• **WHAT IS NEEDED**
Continue the passage on menopause in orcas from its final sentence, keeping its journalistic tone.

• **DOCUMENT PASSAGE**
= = =

Copyright Kenneth Balcomb Center for Whale Research

“That’s a high cost,” says Croft, “and it’s led to the evolution of menopause.” There’s no point in the older mother putting time and energy into a new calf that will most likely die; she’ll do better—in terms of her genetic legacy—by not having calves of her own, but helping her older offspring and their calves survive by sharing food and knowledge about where to forage, and by babysitting.

The main competition between mothers is over food, the scientists say. A mother whale needs some 42% additional sustenance to nurse her calf, and because orcas share the food they catch, she can get those calories by demanding a bigger share. The knowledgeable senior mother probably finds and catches most of the salmon, Croft and his colleagues think, but her daughters and grand-calves likely end up with most of it on their plates, possibly through fighting and hoarding, something the researchers plan to investigate. Senior mothers are also under pressure to share food with their sons, so that they’re able to reproduce as well. It also makes sense for these mothers to assist their sons because as the mothers grow older, they are increasingly related to whales in other, neighboring pods via their sons’ calves. But it’s just the opposite for the young daughters: Their closest kin are in the immediate pod. All of these pressures combined mean calves born late in a mother’s life may be neglected and likely die from that and starvation, the scientists say.

= = =

• **MATERIAL PROVIDED**
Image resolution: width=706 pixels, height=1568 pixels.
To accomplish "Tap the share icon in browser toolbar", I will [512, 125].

= = =

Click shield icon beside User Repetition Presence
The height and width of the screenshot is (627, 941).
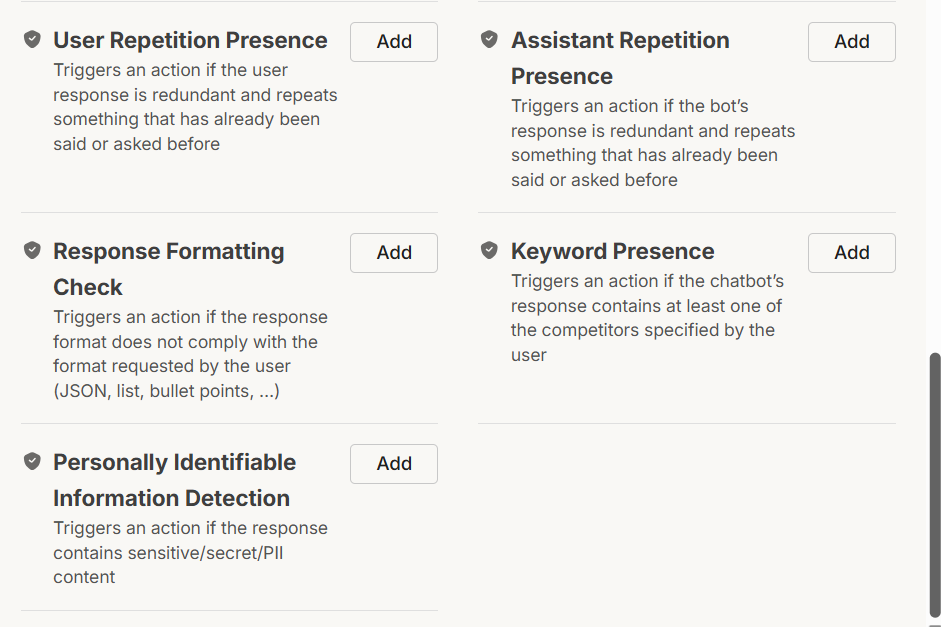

= = =

• **YOUR RESPONSE**
“It’s a cool study because we usually think about these kinship issues in terms of helping behavior, not competition,” says Richard Connor, a behavioral ecologist at the University of Massachusetts in Dartmouth who was not involved with the work.

Menopause in these killer whales, thus, results from their unusual family structure, which leads to both cooperation and reproductive competition between generations, the scientists say. And because this kind of family is rare in the animal kingdom, menopause is also rare.

Although human families are not structured exactly like those of the killer whales, ours (like theirs) are built around the provisioning and sharing of food, Croft notes. The same dynamics of cooperation and intergenerational reproductive conflict might well underlie human menopause, too, the scientists say.